男性が持っていたのがガラケーだったためと推測されます。
やりとりに用いた『インストールされていた通信アプリ』が何かは不明ですが、おそらくテレグラムやシグナルなどの匿名性の高いメッセージアプリでしょう。
ガラケーではこれらアプリが使えないため、今回はスマホを郵送したものと思われます。
コストをかけていることから、事前にこの男性が資産家であるという情報を把握していたのはほぼ間違いありません。
その後は怒涛のごとく現金を奪われて行きます。
現金をビニール袋に入れて外に置かせ、それを回収。
その上で「直接取りに行けない」と嘘をつき(明らかに不自然ですが、何か工作があったのでしょう。
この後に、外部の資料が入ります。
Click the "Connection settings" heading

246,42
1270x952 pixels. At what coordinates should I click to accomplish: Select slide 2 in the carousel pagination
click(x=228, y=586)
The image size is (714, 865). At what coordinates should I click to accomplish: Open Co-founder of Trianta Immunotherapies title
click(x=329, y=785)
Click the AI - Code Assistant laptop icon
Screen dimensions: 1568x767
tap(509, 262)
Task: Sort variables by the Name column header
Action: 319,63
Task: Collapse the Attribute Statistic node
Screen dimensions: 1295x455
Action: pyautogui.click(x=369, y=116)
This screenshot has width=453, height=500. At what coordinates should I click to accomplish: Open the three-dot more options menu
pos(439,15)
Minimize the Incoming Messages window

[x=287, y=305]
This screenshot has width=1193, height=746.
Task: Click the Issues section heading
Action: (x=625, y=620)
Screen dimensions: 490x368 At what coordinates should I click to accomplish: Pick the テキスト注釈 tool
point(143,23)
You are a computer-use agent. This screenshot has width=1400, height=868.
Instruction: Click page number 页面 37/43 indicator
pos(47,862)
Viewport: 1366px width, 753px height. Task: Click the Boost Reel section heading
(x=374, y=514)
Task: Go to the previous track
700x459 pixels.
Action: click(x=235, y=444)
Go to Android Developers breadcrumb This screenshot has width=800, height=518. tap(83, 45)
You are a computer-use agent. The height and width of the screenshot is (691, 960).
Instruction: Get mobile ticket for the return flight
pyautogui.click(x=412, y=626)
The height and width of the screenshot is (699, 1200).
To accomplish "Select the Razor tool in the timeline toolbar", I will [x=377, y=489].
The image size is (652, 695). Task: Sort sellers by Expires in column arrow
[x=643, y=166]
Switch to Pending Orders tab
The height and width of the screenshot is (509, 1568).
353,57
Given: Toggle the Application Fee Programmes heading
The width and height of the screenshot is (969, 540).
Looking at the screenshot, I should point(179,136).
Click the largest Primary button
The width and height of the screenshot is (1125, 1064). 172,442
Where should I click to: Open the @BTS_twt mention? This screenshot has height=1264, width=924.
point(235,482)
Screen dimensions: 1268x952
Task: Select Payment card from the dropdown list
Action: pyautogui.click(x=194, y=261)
詳細記事が待望されます)、
ATMで19回にわたって振込を指示。
これらの合わせ技で1億658万の被害です。
特殊詐欺は常に新しい手口が開発されていきますので、
「自分はSNSをやらないから大丈夫」と楽観視するのは危険です。
記事全文
埼玉県警所沢署は28日、所沢市の無職男性(68)が現金合計約1億658万円をだまし取られる詐欺被害に遭ったと発表した。県警によると、詐欺被害金額としては県内で過去3番目に大きいという。
同署によると、男性の携帯電話に昨年、「2時間で携帯が使えなくなる」などとメッセージが表示され、信じた男性が表示された電話番号に電話をかけると、通信局をかたる男につながった。昨年12月17日から数回にわたり、男性方に県外の警察官を名乗る男らから「マネーロンダリングの容疑がかかっている」「査察調査で紙幣を確認する必要がある」などと電話があった。
その後、男性宅にスマートフォンが届けられ、インストールされていた通信アプリでやりとりした。「自宅に現金を置いてください」と指示され、昨年12月27日から1月14日の間、3回にわたり現金計6400万円をビニール袋に入れて自宅敷地内に置いたという。
袋は回収され、「犯罪収益が見つかったので直接取りに行けない」と振り込みに誘導された。1月21日から2月10日までの間、ATMで19回にわたり、現金計4300万円を指定口座に振り込んだ。
2月10日に振り込み後、連絡が取れなくなり、県外の警察に連絡して詐欺と判明。同12日、同署に相談した。